[Start of section]

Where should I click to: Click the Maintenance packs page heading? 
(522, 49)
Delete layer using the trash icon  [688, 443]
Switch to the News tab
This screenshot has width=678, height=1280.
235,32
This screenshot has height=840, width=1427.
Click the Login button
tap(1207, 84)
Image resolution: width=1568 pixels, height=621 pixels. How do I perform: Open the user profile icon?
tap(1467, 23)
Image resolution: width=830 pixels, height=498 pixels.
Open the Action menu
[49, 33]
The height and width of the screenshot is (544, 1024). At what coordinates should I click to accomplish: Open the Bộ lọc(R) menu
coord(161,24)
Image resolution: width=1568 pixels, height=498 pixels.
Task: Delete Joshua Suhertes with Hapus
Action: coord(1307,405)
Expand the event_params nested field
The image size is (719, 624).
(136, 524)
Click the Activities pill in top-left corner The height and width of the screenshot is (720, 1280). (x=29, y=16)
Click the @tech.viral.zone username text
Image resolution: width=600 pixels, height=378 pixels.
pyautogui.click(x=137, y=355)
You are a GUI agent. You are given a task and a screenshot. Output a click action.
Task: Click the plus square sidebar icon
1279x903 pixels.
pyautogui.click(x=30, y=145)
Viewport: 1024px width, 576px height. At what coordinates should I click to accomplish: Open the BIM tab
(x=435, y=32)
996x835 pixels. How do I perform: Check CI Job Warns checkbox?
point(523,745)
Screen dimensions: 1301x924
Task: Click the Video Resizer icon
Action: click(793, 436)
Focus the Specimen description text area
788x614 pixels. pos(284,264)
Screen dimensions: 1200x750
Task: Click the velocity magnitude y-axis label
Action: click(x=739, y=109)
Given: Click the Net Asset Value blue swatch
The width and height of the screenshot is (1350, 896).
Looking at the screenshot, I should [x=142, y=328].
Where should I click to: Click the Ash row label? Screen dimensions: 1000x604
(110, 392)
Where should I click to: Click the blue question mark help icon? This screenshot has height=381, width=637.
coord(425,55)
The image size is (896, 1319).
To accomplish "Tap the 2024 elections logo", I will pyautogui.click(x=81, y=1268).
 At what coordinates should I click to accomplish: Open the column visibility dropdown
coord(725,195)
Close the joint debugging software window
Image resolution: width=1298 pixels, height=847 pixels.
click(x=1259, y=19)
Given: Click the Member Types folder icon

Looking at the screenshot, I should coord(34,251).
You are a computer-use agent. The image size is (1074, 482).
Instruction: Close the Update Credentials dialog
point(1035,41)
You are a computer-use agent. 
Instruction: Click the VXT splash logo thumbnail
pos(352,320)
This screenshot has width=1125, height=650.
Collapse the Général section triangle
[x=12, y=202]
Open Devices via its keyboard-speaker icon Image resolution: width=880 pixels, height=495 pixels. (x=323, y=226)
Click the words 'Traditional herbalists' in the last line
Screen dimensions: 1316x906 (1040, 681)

[End of section]

### REQUIRED WORK:
Transcribe all of the data above, character for character.

### RESULT OF THIS TASK:
Where should I click to: Click the Maintenance packs page heading? 
(522, 49)
Delete layer using the trash icon  [688, 443]
Switch to the News tab
This screenshot has width=678, height=1280.
235,32
This screenshot has height=840, width=1427.
Click the Login button
tap(1207, 84)
Image resolution: width=1568 pixels, height=621 pixels. How do I perform: Open the user profile icon?
tap(1467, 23)
Image resolution: width=830 pixels, height=498 pixels.
Open the Action menu
[49, 33]
The height and width of the screenshot is (544, 1024). At what coordinates should I click to accomplish: Open the Bộ lọc(R) menu
coord(161,24)
Image resolution: width=1568 pixels, height=498 pixels.
Task: Delete Joshua Suhertes with Hapus
Action: coord(1307,405)
Expand the event_params nested field
The image size is (719, 624).
(136, 524)
Click the Activities pill in top-left corner The height and width of the screenshot is (720, 1280). (x=29, y=16)
Click the @tech.viral.zone username text
Image resolution: width=600 pixels, height=378 pixels.
pyautogui.click(x=137, y=355)
You are a GUI agent. You are given a task and a screenshot. Output a click action.
Task: Click the plus square sidebar icon
1279x903 pixels.
pyautogui.click(x=30, y=145)
Viewport: 1024px width, 576px height. At what coordinates should I click to accomplish: Open the BIM tab
(x=435, y=32)
996x835 pixels. How do I perform: Check CI Job Warns checkbox?
point(523,745)
Screen dimensions: 1301x924
Task: Click the Video Resizer icon
Action: click(793, 436)
Focus the Specimen description text area
788x614 pixels. pos(284,264)
Screen dimensions: 1200x750
Task: Click the velocity magnitude y-axis label
Action: click(x=739, y=109)
Given: Click the Net Asset Value blue swatch
The width and height of the screenshot is (1350, 896).
Looking at the screenshot, I should [x=142, y=328].
Where should I click to: Click the Ash row label? Screen dimensions: 1000x604
(110, 392)
Where should I click to: Click the blue question mark help icon? This screenshot has height=381, width=637.
coord(425,55)
The image size is (896, 1319).
To accomplish "Tap the 2024 elections logo", I will pyautogui.click(x=81, y=1268).
 At what coordinates should I click to accomplish: Open the column visibility dropdown
coord(725,195)
Close the joint debugging software window
Image resolution: width=1298 pixels, height=847 pixels.
click(x=1259, y=19)
Given: Click the Member Types folder icon

Looking at the screenshot, I should coord(34,251).
You are a computer-use agent. The image size is (1074, 482).
Instruction: Close the Update Credentials dialog
point(1035,41)
You are a computer-use agent. 
Instruction: Click the VXT splash logo thumbnail
pos(352,320)
This screenshot has width=1125, height=650.
Collapse the Général section triangle
[x=12, y=202]
Open Devices via its keyboard-speaker icon Image resolution: width=880 pixels, height=495 pixels. (x=323, y=226)
Click the words 'Traditional herbalists' in the last line
Screen dimensions: 1316x906 (1040, 681)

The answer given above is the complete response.